09 July 2025 | Story Charlene Stanley
Thinking Through Food
Launch of Thinking Through Food at Vrystaat Arts Festival explores South Africa’s rich food narratives.

Attend the book launch:

Date: 15 July 2025

Time: 15:00

Venue: ATKV Boeke-oase, Centenary Complex, Bloemfontein Campus

 

When South Africans gather around a table – whether for a family meal or a community feast – it becomes much more than a moment of nourishment. These gatherings are rich with meaning, weaving together identity, memory, and cultural expression. It is this intricate interplay between food and identity that lies at the heart of Thinking Through Food in South Africa: Identities, Embodiment and Representation, a thought-provoking new collection of writings to be launched at the Vrystaat Arts Festival on 15 July. 


Co-edited by Prof Vasu Reddy, Deputy Vice-Chancellor of Research and Internationalisation at the University of the Free State (UFS), alongside Desiree Lewis, Relebohile Moletsane, and Heather A Thuynsma, the volume represents a three-year collaborative effort. The publication brings together both emerging and established voices and explores how food can serve as a powerful lens through which to examine South Africa’s complex social, political, and cultural realities. 

“This is a book that prioritises food rooted in South African soil - and our soul,” says Prof Reddy.  “It centres local voices, indigenous practices, including decolonial critique, to ask probing questions about why food matters in critical and creative terms. For us, food is never just about food or eating. It is much more than that. Culinary practices and even everyday foodstuffs become sites of knowledge, embodiment, and intergenerational storytelling.”  The collection is organised into three thematic sections that together highlight the multifaceted role of food in South African society. 

The first section, From Table to Thought, considers how food studies can reveal insights into historical narratives, agricultural systems, and grassroots urban farming initiatives. Essays in this section range from examining the impact of social grant pay points on rural food systems to exploring the economic challenges faced by small-scale farmers in the post-apartheid era. 

The second section, Food, Subjectivities, Identities, investigates how culinary practices shape both personal and collective identities. Readers will find compelling discussions on traditional wedding foods among the AmaZulu, recipes as alternative archival memory, and the negotiations of class and race around the South African dinner table.
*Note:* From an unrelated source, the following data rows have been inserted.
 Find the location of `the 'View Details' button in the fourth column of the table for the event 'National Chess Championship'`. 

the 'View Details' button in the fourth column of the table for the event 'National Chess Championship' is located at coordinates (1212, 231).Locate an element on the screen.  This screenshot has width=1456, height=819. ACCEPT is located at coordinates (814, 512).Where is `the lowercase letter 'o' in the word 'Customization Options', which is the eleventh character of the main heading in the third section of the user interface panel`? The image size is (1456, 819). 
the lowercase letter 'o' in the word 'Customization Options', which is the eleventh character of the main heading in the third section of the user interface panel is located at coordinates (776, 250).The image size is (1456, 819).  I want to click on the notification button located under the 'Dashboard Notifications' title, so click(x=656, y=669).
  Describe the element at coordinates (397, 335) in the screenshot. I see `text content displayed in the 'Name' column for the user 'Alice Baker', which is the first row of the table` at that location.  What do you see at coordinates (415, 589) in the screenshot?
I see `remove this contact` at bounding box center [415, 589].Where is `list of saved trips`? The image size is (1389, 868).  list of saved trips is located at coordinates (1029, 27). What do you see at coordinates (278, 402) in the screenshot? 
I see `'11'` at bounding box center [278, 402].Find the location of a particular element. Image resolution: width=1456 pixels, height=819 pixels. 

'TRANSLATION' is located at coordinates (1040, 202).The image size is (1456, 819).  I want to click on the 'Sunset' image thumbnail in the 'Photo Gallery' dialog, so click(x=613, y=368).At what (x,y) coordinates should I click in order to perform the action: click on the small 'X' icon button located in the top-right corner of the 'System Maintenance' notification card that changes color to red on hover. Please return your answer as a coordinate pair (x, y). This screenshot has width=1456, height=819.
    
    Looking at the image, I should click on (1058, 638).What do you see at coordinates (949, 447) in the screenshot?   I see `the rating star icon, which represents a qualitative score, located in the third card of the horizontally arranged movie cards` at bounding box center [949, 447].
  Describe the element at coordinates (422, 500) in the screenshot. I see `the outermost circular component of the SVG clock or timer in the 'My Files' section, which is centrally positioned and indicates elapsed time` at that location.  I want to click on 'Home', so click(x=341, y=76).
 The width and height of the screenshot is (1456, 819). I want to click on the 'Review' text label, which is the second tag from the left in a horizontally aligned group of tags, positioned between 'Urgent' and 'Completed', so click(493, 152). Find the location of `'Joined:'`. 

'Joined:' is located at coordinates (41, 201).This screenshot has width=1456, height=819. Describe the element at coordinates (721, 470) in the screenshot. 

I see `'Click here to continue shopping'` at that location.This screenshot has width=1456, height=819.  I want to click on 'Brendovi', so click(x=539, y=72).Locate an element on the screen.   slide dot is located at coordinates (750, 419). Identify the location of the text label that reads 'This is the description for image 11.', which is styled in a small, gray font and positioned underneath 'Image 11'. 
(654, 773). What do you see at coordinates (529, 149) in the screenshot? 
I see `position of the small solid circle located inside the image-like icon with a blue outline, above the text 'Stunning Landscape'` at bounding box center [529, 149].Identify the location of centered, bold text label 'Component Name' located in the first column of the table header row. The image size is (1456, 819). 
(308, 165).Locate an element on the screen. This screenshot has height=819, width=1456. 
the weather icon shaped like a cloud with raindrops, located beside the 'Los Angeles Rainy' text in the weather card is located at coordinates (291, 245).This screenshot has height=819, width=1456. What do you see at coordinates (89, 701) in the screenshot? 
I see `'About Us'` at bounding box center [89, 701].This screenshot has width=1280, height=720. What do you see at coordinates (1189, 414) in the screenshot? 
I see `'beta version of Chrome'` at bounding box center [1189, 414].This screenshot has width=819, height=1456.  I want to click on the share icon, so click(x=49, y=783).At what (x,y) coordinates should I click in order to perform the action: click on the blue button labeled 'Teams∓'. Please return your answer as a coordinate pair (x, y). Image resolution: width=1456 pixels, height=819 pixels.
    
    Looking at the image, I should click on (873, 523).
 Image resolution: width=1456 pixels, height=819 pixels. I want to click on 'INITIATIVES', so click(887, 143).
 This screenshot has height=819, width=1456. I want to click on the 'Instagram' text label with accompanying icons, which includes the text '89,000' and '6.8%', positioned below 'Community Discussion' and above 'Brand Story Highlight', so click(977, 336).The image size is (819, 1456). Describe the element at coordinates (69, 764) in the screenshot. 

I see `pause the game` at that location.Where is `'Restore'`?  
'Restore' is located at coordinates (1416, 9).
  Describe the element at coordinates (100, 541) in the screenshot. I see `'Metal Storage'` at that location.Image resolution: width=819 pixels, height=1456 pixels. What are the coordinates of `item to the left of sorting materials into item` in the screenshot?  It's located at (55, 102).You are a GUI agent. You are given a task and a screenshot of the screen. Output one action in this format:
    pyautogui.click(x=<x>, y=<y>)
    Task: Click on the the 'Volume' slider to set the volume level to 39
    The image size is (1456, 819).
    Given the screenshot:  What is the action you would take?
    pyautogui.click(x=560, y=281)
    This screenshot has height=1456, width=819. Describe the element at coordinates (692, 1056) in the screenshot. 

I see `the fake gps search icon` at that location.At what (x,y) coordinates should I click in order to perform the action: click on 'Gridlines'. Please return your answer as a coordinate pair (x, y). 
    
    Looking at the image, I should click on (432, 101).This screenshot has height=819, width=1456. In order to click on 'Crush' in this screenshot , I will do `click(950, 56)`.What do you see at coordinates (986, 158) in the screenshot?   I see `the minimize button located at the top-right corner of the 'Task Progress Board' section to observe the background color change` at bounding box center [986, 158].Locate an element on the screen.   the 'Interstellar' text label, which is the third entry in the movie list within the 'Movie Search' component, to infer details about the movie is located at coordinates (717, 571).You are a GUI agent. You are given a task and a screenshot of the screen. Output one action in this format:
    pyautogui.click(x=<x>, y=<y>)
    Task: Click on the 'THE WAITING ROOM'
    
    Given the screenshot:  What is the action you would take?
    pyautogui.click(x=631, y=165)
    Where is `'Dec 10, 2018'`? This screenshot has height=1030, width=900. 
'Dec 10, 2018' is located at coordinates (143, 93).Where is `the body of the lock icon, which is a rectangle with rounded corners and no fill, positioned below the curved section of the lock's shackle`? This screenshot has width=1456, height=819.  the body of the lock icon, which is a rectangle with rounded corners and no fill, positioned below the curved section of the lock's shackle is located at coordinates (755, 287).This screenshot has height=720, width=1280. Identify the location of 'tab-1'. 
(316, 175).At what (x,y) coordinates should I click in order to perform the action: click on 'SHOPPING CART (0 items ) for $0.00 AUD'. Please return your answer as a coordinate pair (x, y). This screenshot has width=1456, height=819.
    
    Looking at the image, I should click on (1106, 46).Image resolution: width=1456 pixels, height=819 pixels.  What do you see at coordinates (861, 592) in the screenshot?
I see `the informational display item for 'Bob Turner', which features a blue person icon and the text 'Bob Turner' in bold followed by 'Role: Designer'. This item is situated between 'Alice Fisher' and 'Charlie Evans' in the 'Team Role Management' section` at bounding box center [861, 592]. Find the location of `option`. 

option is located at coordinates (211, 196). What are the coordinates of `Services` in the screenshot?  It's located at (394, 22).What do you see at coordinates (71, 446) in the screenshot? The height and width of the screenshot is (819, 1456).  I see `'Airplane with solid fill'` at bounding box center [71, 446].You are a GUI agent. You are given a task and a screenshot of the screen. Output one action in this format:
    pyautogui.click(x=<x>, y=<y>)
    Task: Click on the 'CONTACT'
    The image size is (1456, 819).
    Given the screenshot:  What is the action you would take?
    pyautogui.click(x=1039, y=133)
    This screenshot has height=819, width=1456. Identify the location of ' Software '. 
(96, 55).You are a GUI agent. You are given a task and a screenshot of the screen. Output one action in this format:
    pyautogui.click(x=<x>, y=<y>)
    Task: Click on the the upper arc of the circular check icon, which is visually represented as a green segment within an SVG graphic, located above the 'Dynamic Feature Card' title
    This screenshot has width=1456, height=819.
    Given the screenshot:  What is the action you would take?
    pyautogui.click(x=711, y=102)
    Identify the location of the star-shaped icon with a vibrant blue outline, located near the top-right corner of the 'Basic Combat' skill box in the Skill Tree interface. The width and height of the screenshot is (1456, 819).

One particularly insightful chapter traces how the braai has evolved from a symbol of white leisure culture into a contested expression of national identity - highlighting how food practices can simultaneously unite and divide.

The final section, Representing and Imagining Food, turns its focus to the portrayal of food in media, literature, and popular culture, exploring how these representations contribute to broader narratives about who we are and how we eat.  

A key strength of the collection lies in its interdisciplinary approach and its commitment to fostering new scholarship. Many contributors are postgraduate students whose work was supported by the Andrew W. Mellon Foundation – underscoring the project’s investment in developing the next generation of critical food studies researchers.  

 “To study food is to study power,” adds Prof Reddy. “Cuisine is a cultural archive. We eat history. Eating is political. Beyond the sensory pleasures of eating, every bite invites us to think more deeply about justice, sustainability and belonging - including reflection on where our food comes from and how it travels from farm or garden to plate.” 

Thinking Through Food in South Africa challenges readers to look beyond simplistic understandings of food as mere sustenance or commodity. It invites us to reflect on how our everyday encounters with food – from the choices we make at the grocery store to the conversations we share while cooking – can reveal and shape deeper truths about ourselves and the society we live in.